А была бы бездетная молодая кошка, допустим, кем-то выброшенная – я бы уже нес ее к ветеринару, на осмотр-прививки… или кот, молодой…
Пожали с Васей друг другу руки, на удивление крепко – возможно, сказался разбавленный хоть каким-то громом и первобытностью день, напомнивший, что и мы тоже – плоть и кровь – и разошлись, договорившись и о встрече назавтра: ведь что, в общем-то, ещё делать?
Кровь…! Я, сделав шагов лишь пятьдесят, вспомнил, задрал штанину на левой ноге, осмотрел голень – кожа обшарпана, четыре царапины зияют содранным, крови натекло не много, не критично, и уже не течет, но хоть подорожник – не помешал бы
Но тут и кота найти нельзя – какой уж подорожник!
Штанина вновь сокрыла боевую рану, но дернул резко, задев мясо державшими ткань пальцами, ногти как раз не стрижены – ощутил прилив боли, не сильной, но неожиданной, и этим – острой, не долгой, секунда-две – но секунды и расширили диапазон мгновений.
А каково было им, Тем – кто не бетон задевал, но в кого, может, в этом же самом месте, нет, чуть ближе к центру, потому как тогда – здесь и вовсе лес был, – осколок отскочил, а рядом – следовательно – взрыв, и нет времени подумать, что не «следовательно», а осколок – это следствие, ибо бежишь, забегаешь во двор, двор еще времен Петра, коли в центре и коли не повезло, и призрак, призрак передо мной…
Много здесь призраков. Завидев стекло возвысившихся, преимущественно – по окраинам города, башен, они, ну, из числа Застрявших, думают: это, наконец, за нами, это вертикальные мосты, по которым вскарабкаемся в небо, или в космос, или сначала в космос, а потом уж в небо, прогрессом доказав веру, а то больно уж зыбка эта космическая тьма, что-то есть за ней, пятым среди четырехмерного черного «я» вокруг!…
Боль совсем уж забылась, а тем более попятилась пред болью факта; я, не дойдя автобусной остановки, совершил полный оборот, люди, что стояли рядом, – одна пожилая женщина в весеннем пальто назло скорой, в старости – всё скоро, осени, со внуком за ручку – внук держит в руках «лего», эти лего сейчас – дерьмо, в моем детстве производили лучше; две девушки вида привлекательного, но град Петров говорил, сбривая бороду: «ни-ни», и совал бумажку моего плана на ближайший день, а то и больше, – подумали обо мне, всякий что-то подумал, по-разному расшифровал мое действо, девушки переглянулись и нырнули в подошедший автобус, а я, остановившись после полного оборота, понял только одно, на том только и могущий сосредоточиться, ни мыслею не смея шагнуть ни влево, ни вправо.
Неуютная панорама продолжала вращаться вокруг меня, как закрученная мною юла, не руками, но телом моим, как точкой притяжения, сердцевиной; ядром.
На орбите галлюцинации, – так сперва я это охарактеризовал, наивный, – мелькал длиннющий недостроенный проспект, слева – хотя лево от меня и ускользало на все четыре стороны света – перекопанный, год как меняют трубы, или просто играются в песочницу; справа – высящийся изящными зданьицами, еще не стеклом, но скоро, и это лишь в конце, перед изящным парком, разделяющим кварталы неуместной канавой, а между ними и мной – гаражи, изрисованный-исписанный забор, здания времен пятидесятых еще годов, как раз тех улиц где «по трупу в день находили»; но это всё – лишь поперек меня, шагни я на дорогу, я бы стал полноценной частью, деталькою этой механизированной линии.

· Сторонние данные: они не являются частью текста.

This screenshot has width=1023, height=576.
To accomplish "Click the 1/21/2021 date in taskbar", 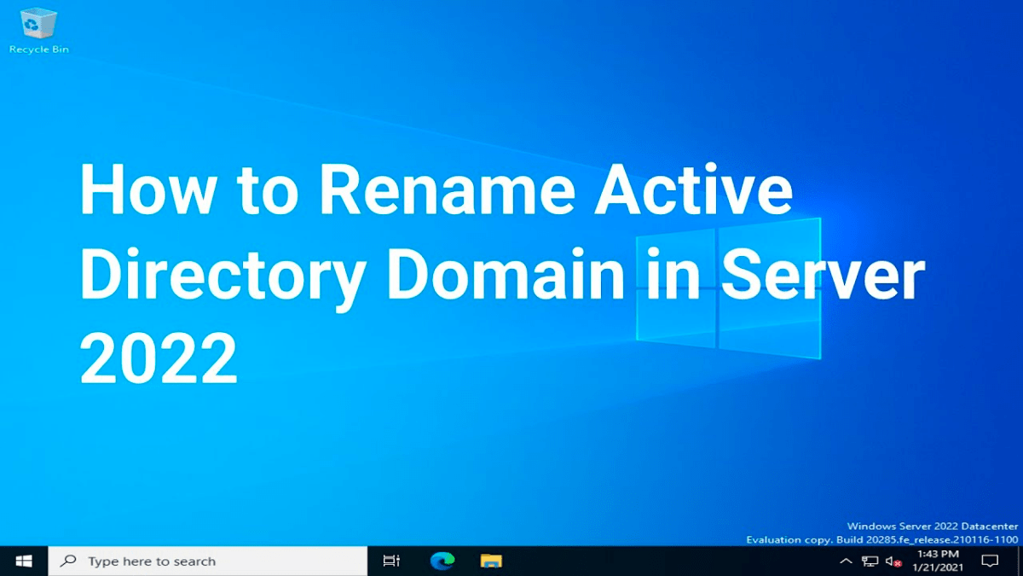I will [938, 567].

Спереди же и сзади – стремительно менялись они местами – панорама сплошного кирпича, здания уже годов конца семидесятых, когда бровастый вождь хмурил брови и с них перхотью сыпались кирпичи, складываясь в громадные, по тем меркам, жилые комплексы. Квартиры выдавали героям труда, не все, конечно, и, явно, не всем – но факт.
Иная панорама – стекло, стекло, стекло, то зубастое, скалящееся, то беззубое, ласковое, и не понять, надорвав извилины, что хуже: и то и другое – маньяк, и то и другое – манит, манит, и так податливо, с виду-то – коли разозлился, ты ж хозяин, ты бей меня, своего черного человека, я ж не кирпич, не камень и не дерево – не будет тебе худо! И бьешь, иллюзией овеянный – и осколки, и семь лет несчастья, если верить поговорке, и рука изранена, и людей кровавит разлетевшийся вдребезги снаряд очередной блокады…
Кирпич, стекло, канава, стройка. В четырех словах о нас. Даже «ночь улица фонарь аптека» выглядит оптимистичным, в сравнении; оптимистичная же тоска, что-то красиво темное, что-то в вечность.